Kamery mają pomóc w wykrywaniu gorączki u wchodzących do budynków osób. To jeden z objawów koronawirusa. Nyskie starostwo już po pierwszych zakażeniach na terenie kraju zdecydowało o zakupie dwóch tego typu urządzeń. Jak mówi wicestarosta Damian Nowakowski, samorząd zachęciły pozytywne doświadczenia jednej z lecznic na Śląsku.
- Jest to sprzęt stricte budowlany, ale znalazłem artykuł w sieci, że szpital MSWiA w Katowicach dostał takie kamery od spółki górniczej. Pozwoliłem sobie nawiązać kontakt z tym szpitalem. Oni podali mi model kamery, stwierdzili, że u nich to bardzo dobrze funkcjonuje - wyjaśnia.
Obraz z kamer może być wyświetlany na smartfonie lub zewnętrznym monitorze, dodatkowo system sam wskazuje osoby, których temperatura przekracza okolice 38 stopni.
Na każdą z kamer starostwo wydało po 3,5 tysiąca złotych. Po zakończeniu pandemii będą one mogły służyć na przykład strażakom.
Z podobnych rozwiązań od wczoraj (08.04) korzysta także brzeski szpital, któremu wykorzystywaną do pomiarów kamerę wypożyczyła Politechnika Opolska.

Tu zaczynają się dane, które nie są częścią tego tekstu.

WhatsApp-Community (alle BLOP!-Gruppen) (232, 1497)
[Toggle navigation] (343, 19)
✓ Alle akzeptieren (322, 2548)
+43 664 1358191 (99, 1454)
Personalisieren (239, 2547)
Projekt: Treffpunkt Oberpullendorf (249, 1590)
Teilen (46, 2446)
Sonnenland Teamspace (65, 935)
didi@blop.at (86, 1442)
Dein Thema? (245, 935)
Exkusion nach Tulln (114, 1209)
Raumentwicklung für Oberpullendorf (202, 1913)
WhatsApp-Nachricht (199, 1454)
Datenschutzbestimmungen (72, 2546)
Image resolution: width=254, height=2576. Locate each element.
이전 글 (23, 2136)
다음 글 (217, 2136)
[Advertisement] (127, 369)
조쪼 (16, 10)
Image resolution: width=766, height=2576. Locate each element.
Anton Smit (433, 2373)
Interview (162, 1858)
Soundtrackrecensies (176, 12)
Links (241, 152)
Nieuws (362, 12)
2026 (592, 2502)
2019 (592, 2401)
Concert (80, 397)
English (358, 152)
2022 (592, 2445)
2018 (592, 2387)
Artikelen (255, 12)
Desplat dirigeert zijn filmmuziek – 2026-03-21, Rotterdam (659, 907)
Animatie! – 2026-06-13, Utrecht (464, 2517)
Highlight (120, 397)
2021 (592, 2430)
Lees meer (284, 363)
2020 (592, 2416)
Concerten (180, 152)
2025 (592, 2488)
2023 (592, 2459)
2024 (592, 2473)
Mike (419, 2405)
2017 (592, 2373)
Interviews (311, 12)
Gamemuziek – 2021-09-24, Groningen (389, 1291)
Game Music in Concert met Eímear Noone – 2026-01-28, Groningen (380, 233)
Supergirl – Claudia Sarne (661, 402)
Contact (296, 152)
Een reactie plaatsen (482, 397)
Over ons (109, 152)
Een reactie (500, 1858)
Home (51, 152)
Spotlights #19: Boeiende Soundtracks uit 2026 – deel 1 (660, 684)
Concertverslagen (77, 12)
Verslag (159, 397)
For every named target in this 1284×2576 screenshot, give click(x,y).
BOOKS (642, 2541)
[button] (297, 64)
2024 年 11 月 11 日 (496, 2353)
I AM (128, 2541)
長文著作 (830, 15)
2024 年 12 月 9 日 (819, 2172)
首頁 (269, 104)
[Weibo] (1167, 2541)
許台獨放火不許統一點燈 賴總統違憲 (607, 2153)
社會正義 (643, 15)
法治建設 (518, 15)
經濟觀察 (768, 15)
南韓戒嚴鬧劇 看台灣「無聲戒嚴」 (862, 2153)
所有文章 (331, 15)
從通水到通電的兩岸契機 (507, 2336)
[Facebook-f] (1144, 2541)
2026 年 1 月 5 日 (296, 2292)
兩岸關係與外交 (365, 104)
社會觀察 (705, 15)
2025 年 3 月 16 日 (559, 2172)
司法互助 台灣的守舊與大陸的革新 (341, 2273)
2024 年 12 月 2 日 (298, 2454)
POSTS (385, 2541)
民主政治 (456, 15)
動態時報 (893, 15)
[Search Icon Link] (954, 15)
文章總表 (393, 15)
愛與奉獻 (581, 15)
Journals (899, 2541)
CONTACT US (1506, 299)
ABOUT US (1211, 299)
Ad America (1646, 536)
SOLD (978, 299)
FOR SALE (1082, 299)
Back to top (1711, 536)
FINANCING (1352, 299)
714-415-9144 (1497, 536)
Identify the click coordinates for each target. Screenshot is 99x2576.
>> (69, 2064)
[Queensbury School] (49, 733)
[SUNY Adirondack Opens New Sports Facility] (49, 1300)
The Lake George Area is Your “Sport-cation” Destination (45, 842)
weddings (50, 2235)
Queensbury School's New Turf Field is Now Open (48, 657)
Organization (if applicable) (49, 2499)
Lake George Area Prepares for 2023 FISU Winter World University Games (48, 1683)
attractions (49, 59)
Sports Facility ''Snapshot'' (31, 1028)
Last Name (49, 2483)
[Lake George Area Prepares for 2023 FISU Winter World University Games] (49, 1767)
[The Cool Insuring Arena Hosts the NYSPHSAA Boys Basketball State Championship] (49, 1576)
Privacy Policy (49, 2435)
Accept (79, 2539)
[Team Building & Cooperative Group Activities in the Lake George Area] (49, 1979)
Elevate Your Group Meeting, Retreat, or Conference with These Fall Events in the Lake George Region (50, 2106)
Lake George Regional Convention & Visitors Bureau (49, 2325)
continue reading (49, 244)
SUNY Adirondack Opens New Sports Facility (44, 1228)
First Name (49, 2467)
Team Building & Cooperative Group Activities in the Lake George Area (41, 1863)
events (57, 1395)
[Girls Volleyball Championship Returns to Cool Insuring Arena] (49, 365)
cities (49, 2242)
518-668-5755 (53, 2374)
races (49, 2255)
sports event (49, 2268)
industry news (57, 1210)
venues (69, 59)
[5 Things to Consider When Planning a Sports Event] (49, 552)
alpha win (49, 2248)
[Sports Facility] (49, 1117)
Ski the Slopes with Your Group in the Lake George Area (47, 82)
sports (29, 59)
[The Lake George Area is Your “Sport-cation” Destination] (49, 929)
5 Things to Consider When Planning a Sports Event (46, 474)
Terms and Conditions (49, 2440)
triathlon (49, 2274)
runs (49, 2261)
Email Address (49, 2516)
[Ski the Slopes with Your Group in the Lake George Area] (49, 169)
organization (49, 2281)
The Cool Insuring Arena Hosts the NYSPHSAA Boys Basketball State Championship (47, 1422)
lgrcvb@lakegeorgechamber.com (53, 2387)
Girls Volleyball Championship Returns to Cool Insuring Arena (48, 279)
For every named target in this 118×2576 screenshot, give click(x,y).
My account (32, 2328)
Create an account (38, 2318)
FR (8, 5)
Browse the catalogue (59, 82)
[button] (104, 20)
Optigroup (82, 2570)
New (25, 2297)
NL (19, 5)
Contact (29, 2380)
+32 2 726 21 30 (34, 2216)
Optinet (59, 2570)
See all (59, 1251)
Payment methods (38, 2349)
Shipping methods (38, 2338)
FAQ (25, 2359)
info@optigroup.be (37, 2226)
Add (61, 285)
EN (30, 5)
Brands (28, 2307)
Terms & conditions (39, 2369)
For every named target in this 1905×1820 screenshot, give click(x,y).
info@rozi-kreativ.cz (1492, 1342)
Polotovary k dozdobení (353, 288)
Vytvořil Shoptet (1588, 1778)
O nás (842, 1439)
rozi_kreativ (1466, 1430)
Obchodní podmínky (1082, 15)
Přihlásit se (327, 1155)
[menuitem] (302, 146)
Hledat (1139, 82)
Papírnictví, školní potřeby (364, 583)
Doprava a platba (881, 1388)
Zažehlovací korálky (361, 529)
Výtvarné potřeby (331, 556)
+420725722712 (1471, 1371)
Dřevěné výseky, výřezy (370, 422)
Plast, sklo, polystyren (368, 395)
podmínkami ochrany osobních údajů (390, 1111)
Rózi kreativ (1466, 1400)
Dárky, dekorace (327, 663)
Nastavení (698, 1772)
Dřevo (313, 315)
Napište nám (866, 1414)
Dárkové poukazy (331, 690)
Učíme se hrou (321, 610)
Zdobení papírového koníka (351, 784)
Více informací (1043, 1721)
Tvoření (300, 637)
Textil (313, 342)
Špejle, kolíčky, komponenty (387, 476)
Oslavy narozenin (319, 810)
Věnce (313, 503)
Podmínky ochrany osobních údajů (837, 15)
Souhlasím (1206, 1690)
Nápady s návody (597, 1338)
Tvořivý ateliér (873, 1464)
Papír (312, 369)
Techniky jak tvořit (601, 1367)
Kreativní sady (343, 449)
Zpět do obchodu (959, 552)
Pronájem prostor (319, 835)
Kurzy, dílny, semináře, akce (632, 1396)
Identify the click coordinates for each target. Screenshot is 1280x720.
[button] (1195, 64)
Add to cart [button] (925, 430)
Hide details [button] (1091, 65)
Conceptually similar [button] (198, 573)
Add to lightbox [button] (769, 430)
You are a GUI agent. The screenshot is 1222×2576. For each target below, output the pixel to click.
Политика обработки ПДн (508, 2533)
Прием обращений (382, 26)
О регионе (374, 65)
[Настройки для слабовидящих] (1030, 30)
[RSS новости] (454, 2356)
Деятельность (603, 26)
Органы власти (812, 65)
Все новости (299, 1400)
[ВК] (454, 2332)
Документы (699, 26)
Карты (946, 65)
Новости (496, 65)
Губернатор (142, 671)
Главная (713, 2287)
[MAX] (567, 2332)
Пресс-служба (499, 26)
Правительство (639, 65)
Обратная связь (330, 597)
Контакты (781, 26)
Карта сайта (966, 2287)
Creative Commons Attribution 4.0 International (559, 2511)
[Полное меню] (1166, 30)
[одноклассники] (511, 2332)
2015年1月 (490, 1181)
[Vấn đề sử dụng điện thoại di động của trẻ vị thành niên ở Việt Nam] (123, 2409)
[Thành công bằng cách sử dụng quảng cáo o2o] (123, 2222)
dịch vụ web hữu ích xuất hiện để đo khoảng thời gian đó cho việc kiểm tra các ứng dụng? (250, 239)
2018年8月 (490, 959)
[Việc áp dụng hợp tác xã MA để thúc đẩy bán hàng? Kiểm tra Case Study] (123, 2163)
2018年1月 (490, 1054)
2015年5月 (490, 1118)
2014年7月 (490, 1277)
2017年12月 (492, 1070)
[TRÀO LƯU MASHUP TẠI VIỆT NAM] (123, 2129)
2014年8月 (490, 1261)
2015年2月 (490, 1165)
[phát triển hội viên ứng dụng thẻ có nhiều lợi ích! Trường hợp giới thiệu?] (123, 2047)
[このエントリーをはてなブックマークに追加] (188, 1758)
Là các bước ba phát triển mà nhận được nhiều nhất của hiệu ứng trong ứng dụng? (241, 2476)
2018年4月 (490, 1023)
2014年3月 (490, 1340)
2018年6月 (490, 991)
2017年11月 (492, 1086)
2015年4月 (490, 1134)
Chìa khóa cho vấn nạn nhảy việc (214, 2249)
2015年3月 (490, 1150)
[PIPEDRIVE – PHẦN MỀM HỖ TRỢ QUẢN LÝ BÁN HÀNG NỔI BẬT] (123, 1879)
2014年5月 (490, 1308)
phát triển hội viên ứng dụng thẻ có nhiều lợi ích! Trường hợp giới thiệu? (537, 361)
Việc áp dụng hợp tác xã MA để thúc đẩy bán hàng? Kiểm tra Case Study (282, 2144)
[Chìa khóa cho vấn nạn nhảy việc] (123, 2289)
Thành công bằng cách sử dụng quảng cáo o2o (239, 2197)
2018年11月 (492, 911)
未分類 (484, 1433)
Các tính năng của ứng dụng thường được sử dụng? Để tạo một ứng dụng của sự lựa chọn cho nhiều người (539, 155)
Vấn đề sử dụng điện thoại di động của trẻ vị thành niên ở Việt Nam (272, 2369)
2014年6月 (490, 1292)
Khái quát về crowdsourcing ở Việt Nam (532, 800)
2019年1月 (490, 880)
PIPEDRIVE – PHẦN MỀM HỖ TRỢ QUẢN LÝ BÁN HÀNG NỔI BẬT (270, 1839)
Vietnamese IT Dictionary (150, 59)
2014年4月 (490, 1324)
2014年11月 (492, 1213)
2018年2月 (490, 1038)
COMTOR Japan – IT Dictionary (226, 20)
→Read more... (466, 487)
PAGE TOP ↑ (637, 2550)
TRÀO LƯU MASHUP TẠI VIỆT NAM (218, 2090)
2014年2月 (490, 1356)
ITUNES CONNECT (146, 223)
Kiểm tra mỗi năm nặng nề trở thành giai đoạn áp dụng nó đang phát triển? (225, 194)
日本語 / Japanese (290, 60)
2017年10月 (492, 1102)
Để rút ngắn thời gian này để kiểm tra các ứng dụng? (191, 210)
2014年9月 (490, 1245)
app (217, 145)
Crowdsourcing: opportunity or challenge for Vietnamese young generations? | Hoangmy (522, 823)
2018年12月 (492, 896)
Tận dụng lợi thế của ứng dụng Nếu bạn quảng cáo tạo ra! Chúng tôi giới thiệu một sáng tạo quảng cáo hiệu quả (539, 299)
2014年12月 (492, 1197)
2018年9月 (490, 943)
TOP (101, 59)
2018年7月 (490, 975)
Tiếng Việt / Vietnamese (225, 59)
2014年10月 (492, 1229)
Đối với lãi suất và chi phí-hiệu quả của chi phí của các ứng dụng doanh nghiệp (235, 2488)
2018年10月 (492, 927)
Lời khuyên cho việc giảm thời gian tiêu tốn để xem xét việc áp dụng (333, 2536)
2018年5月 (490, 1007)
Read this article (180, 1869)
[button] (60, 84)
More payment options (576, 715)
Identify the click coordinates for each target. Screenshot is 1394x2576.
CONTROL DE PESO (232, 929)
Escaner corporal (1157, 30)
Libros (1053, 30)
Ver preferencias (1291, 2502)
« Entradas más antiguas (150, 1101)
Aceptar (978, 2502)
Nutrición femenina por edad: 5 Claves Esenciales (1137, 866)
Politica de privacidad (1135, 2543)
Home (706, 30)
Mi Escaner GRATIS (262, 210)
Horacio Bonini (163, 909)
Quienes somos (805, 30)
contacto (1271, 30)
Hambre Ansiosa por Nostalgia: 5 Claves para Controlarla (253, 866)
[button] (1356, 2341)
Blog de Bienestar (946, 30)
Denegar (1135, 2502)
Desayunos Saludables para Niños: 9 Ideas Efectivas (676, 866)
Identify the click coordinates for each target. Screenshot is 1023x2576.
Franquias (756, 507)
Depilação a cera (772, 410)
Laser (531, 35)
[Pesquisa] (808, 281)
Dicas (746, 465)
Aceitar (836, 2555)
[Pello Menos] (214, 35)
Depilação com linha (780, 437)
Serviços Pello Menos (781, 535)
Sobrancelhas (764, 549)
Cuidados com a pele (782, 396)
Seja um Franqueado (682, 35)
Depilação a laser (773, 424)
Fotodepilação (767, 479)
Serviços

Jak mówi dyrektor BCM Kamil Dybizbański, wykonywanie pomiarów jest szybkie i proste.
- Kamera od razu pokazuje wynik. W wypadku podejrzenia, później należy zrobić również dokładny pomiar. Jeżeli są już jakieś objawy, przeprowadzana jest oczywiście ankieta i taka osoba podlega konsultacji lekarskiej. System rozpoznaje twarz i mierzy temperaturę głowy. W namiocie jest stale personel medyczny - dodaje.
W obsłudze sprzętu pomagają także żołnierze Wojsk Obrony Terytorialnej. Dodajmy, że oprócz Brzegu, kamery z Politechniki Opolskiej trafiły także do szpitali w stolicy regionu.